2020シーズン、未曽有の事態に見舞われる中で、リーグ最下位という悔しい結果に沈んだ東京ヤクルトスワローズ。今季は心機一転、投手陣の補強を最優先に掲げ、再起を誓う。
昨シーズンを踏まえ、「今年はさらに厳しくいく」と宣言する2年目の高津監督は、新戦力が加わった新たなスワローズをどのように変革し、リーグ制覇を目指していくのか。
本連載では、今年もインタビュアーに長谷川晶一氏を迎え、高津監督の組織論から、マネジメント術、若手育成術まで余すところなくお届けしていく。
(インタビュアー:長谷川晶一)
――ペナントレースが再開して一週間が経ちましたが、まずは2年ぶりに開催された交流戦についてお尋ねします。全日程を終えて10勝8敗、5位という成績をどのように評価しますか?
高津 以前も言いましたけど、交流戦というのは日頃接することのない、多くのパ・リーグ選手を見ることができ、パ・リーグ監督の采配に触れることのできる期間なので、個人的にも楽しみにしていましたし、実際にとても楽しかったです。10勝8敗という結果に対しては、「もうちょっとできたんじゃないか」という思い、一方で「よく頑張ったな」という思いが、それぞれありますね。

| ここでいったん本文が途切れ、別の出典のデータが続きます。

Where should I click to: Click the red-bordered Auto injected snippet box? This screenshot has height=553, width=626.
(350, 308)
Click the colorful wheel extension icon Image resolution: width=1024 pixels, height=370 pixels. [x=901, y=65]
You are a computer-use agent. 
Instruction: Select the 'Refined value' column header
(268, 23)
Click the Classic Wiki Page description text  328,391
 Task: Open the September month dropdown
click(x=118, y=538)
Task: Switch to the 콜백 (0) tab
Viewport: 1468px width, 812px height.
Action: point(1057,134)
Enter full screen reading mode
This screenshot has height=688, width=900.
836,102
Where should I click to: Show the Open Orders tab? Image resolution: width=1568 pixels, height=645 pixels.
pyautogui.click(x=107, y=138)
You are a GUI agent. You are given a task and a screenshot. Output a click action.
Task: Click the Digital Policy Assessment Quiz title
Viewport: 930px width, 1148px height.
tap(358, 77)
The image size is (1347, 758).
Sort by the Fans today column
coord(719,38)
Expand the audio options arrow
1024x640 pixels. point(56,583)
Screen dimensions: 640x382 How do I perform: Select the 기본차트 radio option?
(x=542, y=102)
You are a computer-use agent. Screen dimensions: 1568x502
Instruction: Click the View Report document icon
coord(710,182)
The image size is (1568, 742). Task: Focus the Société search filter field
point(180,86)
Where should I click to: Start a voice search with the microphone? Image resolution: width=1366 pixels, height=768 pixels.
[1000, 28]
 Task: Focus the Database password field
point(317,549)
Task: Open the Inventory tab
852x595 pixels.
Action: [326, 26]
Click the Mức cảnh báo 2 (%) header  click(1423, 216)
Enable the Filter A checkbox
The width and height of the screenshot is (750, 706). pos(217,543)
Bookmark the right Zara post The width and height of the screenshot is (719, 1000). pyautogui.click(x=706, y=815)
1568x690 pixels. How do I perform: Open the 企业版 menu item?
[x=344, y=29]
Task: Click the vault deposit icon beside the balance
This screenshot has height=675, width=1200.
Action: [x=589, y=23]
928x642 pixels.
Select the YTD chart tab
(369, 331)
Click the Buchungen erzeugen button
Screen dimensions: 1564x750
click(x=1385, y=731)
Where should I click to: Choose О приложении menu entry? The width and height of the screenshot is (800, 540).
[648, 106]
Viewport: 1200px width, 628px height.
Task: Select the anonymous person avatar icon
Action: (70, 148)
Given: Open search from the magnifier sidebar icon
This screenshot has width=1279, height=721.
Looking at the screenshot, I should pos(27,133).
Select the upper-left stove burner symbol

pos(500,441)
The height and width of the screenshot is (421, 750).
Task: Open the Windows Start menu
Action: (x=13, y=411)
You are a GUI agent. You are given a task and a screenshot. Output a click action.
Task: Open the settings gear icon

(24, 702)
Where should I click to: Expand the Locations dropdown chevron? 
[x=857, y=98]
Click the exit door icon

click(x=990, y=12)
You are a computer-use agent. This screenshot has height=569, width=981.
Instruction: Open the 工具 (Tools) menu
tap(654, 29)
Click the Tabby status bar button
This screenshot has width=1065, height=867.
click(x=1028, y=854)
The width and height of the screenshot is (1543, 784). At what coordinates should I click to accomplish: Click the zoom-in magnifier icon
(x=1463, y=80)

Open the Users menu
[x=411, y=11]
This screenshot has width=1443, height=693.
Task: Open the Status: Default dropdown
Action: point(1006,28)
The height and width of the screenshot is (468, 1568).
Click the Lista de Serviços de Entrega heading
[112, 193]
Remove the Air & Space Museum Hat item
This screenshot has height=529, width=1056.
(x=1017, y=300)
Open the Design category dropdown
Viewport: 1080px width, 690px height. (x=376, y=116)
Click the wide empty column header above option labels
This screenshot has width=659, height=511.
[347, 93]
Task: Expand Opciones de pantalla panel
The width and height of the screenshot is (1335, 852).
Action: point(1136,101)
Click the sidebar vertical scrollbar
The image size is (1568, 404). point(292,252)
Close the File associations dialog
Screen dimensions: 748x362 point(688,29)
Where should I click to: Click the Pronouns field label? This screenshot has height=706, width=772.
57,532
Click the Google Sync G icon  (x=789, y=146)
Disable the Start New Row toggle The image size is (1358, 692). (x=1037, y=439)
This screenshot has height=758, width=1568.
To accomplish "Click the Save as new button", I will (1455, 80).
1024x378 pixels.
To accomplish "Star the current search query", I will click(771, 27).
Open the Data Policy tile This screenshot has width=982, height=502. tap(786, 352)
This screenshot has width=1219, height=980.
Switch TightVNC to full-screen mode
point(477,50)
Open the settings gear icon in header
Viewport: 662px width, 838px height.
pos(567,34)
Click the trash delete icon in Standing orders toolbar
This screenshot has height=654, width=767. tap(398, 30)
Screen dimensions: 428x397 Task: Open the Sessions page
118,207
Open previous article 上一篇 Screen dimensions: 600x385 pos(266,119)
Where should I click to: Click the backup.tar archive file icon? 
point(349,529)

――「もうちょっとできたんじゃないか」というのはどういう点でしょうか?
高津 具体的にどうこうというわけではないけど、「勝てる試合を落としてしまったな」とか、「この1点は防げる失点だったな」とか、「あそこで1点取っていればな」とか、いつものシーズンと一緒の思いです。交流戦期間中でも、そういう試合は何試合かありました。
――パ・リーグ6球団を相手に、全18試合を戦いました。監督の中で印象に残っている試合、場面があれば教えてください。
高津 やっぱり、佐々木投手対ムネの対戦ですかね。
――6月10日、ZOZOマリンスタジアムで行われた、対千葉ロッテマリーンズ3回戦。ロッテ先発の佐々木朗希投手から、村上宗隆選手が18号ホームランを放った場面ですね。
高津 試合には敗れたけど、あの対戦はすごく面白かったですね。「やっぱり、佐々木投手はいいピッチャーだな」という思いと、「あの両者の対戦は野球の面白さが詰まった対戦だったな」という思いがありますね。結果的にムネが一発打ったから、余計にそう思うのかもしれないけど、将来的に日本を代表するであろうピッチャーと、すでに日本を代表しつつあるバッターの対戦。昭和の時代から数々の名勝負はあったけど、「佐々木対村上」「村上対佐々木」というのは、新時代の名勝負になる予感がしました。